> **WHAT TO WORK ON**:
Go to the line below containing "جدیدترین ها (1074, 27)" and print exactly from there through the line containing "معماری و دکوراسیون (1244, 874)", both included. Print nothing else.

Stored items
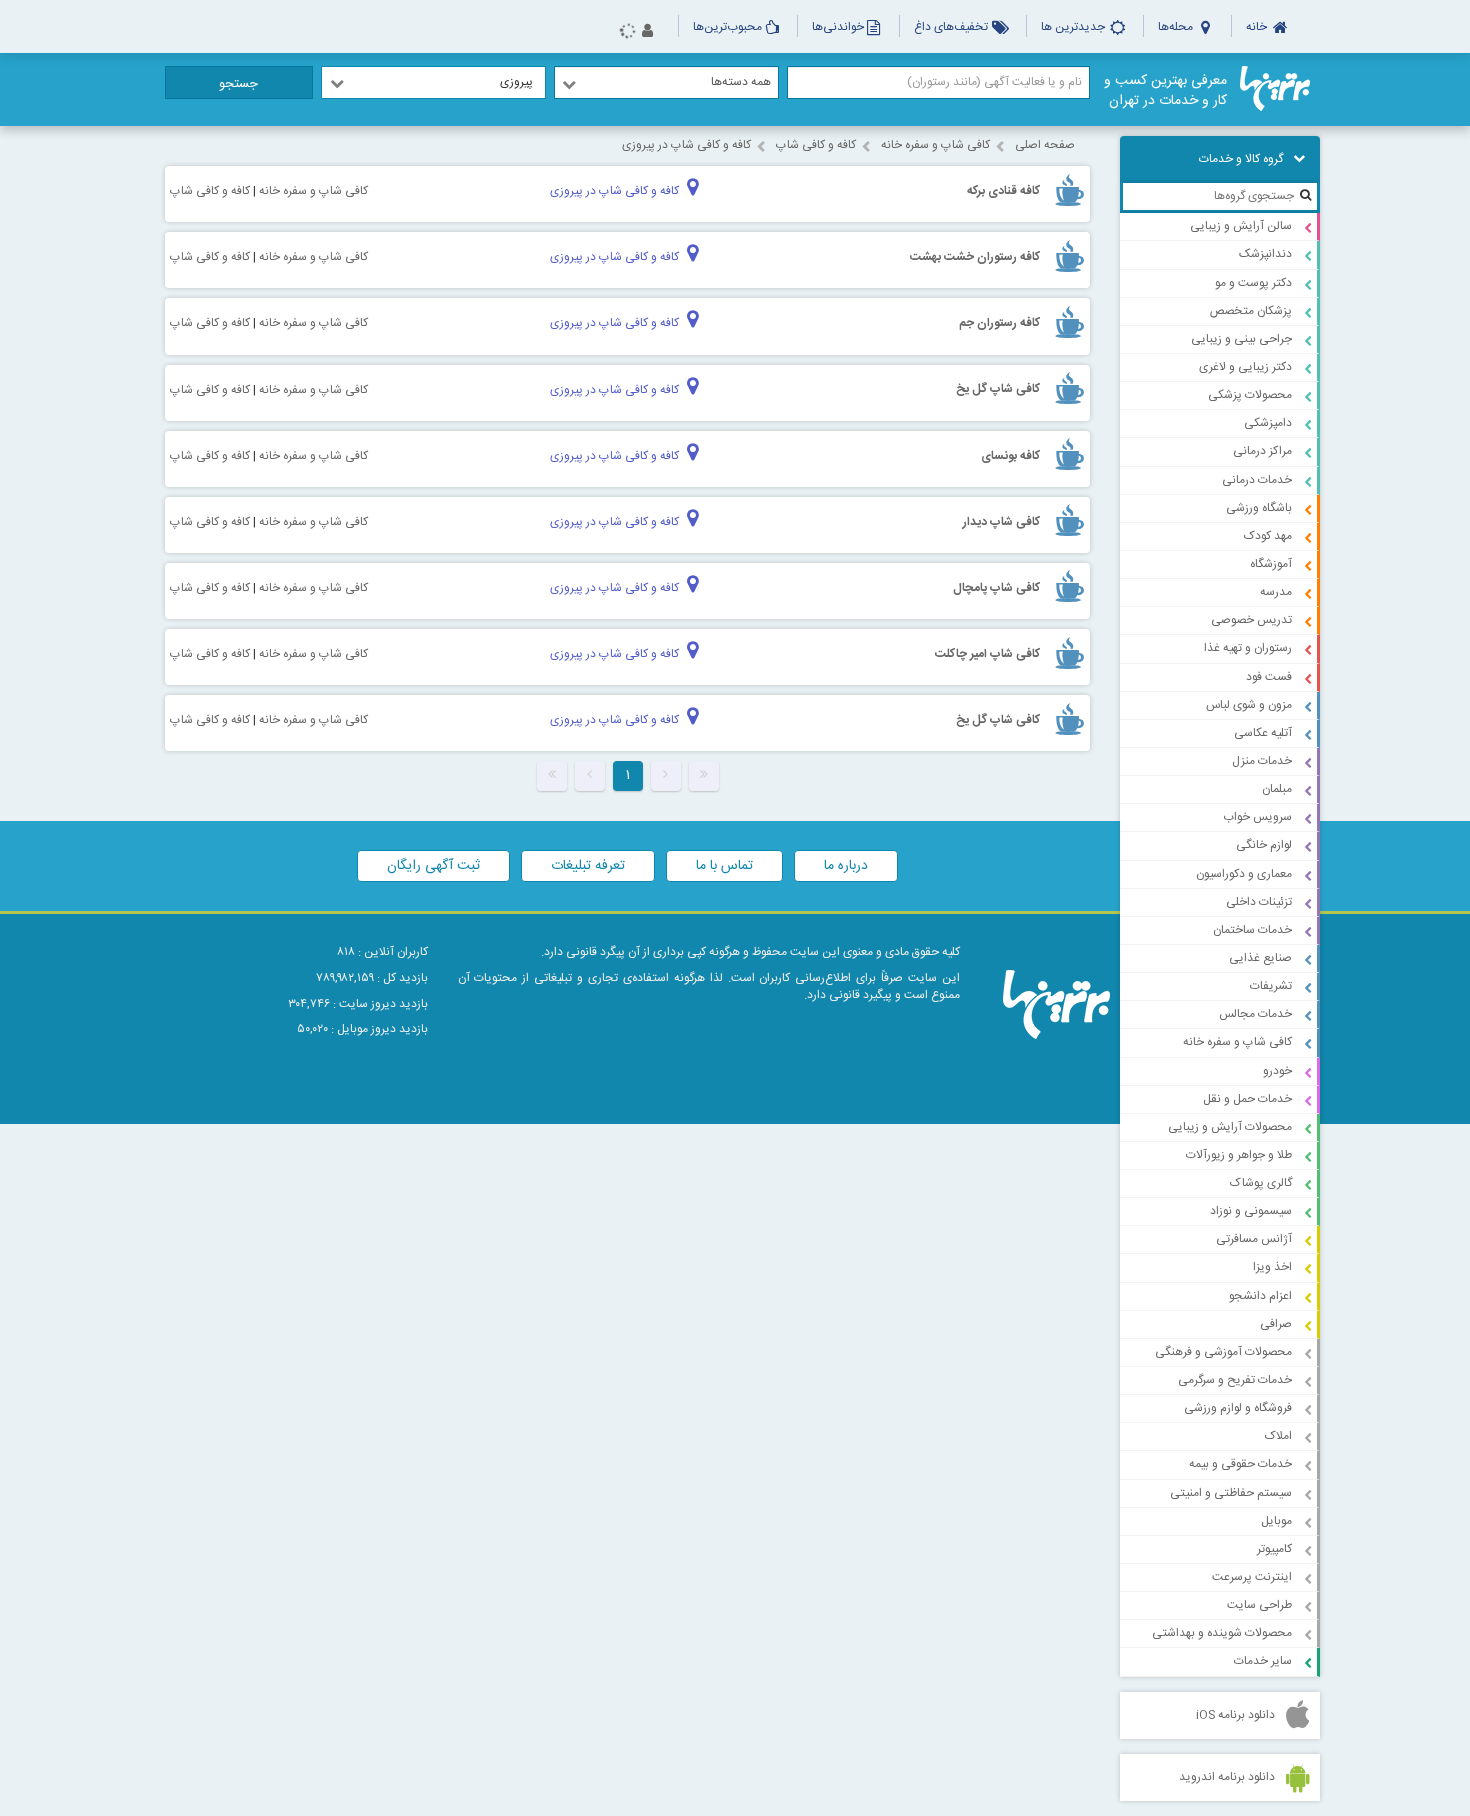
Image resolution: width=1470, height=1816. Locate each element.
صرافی (1276, 1324)
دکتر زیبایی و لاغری (1245, 367)
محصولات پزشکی (1250, 395)
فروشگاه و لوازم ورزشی (1238, 1408)
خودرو (1277, 1071)
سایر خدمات (1263, 1661)
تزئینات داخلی (1259, 902)
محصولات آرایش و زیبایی (1230, 1127)
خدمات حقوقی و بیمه (1240, 1464)
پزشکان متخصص (1251, 311)
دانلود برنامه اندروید (1227, 1777)
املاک (1278, 1436)
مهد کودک (1268, 536)
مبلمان (1277, 789)
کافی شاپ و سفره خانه (1237, 1042)
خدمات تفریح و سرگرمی (1235, 1380)
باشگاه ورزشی (1259, 508)
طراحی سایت (1259, 1605)
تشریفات (1271, 986)
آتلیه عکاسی (1263, 733)
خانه (1258, 27)
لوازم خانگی (1264, 845)
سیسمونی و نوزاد (1251, 1211)
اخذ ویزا (1272, 1267)
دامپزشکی (1268, 423)
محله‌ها (1177, 27)
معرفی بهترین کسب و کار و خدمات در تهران (1165, 91)
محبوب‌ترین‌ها (727, 27)
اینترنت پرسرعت (1252, 1577)
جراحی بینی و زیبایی (1241, 339)
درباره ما (846, 866)
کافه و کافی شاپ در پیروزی (686, 145)
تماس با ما (724, 866)
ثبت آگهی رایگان (433, 866)
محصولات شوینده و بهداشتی (1222, 1633)
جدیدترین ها (1074, 27)
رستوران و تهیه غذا (1248, 648)
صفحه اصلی (1045, 145)
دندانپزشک (1265, 254)
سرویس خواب (1257, 817)
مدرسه (1276, 592)
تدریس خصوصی (1251, 620)
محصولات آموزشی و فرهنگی (1223, 1352)
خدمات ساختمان (1252, 930)
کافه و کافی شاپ (816, 145)
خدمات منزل (1262, 761)
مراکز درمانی (1262, 451)
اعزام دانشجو (1260, 1296)
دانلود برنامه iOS (1235, 1715)
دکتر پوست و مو (1253, 283)
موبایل (1276, 1521)
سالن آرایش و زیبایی (1241, 226)
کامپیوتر (1274, 1549)
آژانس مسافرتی (1254, 1239)
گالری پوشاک (1261, 1183)
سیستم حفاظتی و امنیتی (1231, 1493)
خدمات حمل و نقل (1247, 1099)
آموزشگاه (1271, 564)
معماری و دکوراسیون (1244, 874)
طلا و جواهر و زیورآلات (1239, 1155)
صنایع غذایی (1260, 958)
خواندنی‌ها (838, 27)
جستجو (238, 84)
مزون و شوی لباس (1249, 705)
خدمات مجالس (1255, 1014)
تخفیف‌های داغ (952, 27)
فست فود (1269, 677)
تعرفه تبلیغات (588, 866)
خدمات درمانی (1257, 480)
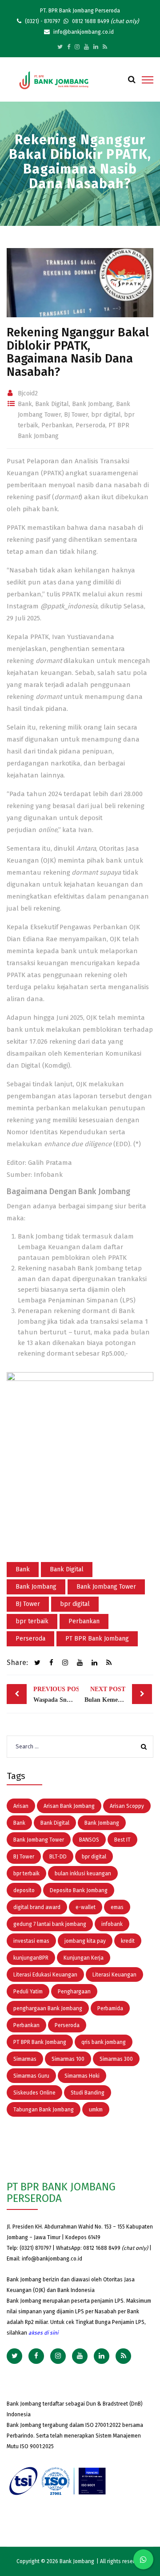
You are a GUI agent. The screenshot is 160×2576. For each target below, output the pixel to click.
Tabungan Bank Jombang (43, 2110)
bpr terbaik (32, 1621)
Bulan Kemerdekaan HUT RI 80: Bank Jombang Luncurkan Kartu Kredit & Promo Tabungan (118, 1694)
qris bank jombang (103, 2042)
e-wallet (86, 1907)
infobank (112, 1924)
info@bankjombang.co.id (52, 2259)
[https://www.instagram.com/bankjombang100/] (77, 46)
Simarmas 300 (116, 2059)
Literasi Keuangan (114, 1975)
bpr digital (106, 414)
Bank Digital (52, 404)
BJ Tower (76, 414)
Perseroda (90, 425)
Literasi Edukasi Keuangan (45, 1975)
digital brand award (36, 1907)
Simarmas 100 (68, 2059)
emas (117, 1907)
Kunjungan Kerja (84, 1958)
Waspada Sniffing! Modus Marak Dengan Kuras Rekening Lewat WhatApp (56, 1694)
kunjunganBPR (30, 1958)
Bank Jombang (92, 404)
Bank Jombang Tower (106, 1586)
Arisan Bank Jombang (69, 1806)
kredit (128, 1941)
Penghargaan (74, 1991)
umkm (96, 2110)
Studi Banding (87, 2093)
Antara (86, 848)
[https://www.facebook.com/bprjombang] (68, 46)
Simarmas (24, 2059)
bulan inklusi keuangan (83, 1873)
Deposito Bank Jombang (79, 1890)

> **SOLUTION FOR THIS PROBLEM**:
جدیدترین ها (1074, 27)
رستوران و تهیه غذا (1248, 648)
صفحه اصلی (1045, 145)
دندانپزشک (1265, 254)
سرویس خواب (1257, 817)
مدرسه (1276, 592)
تدریس خصوصی (1251, 620)
محصولات آموزشی و فرهنگی (1223, 1352)
خدمات ساختمان (1252, 930)
کافه و کافی شاپ (816, 145)
خدمات منزل (1262, 761)
مراکز درمانی (1262, 451)
اعزام دانشجو (1260, 1296)
دانلود برنامه iOS (1235, 1715)
دکتر پوست و مو (1253, 283)
موبایل (1276, 1521)
سالن آرایش و زیبایی (1241, 226)
کامپیوتر (1274, 1549)
آژانس مسافرتی (1254, 1239)
گالری پوشاک (1261, 1183)
سیستم حفاظتی و امنیتی (1231, 1493)
خدمات حمل و نقل (1247, 1099)
آموزشگاه (1271, 564)
معماری و دکوراسیون (1244, 874)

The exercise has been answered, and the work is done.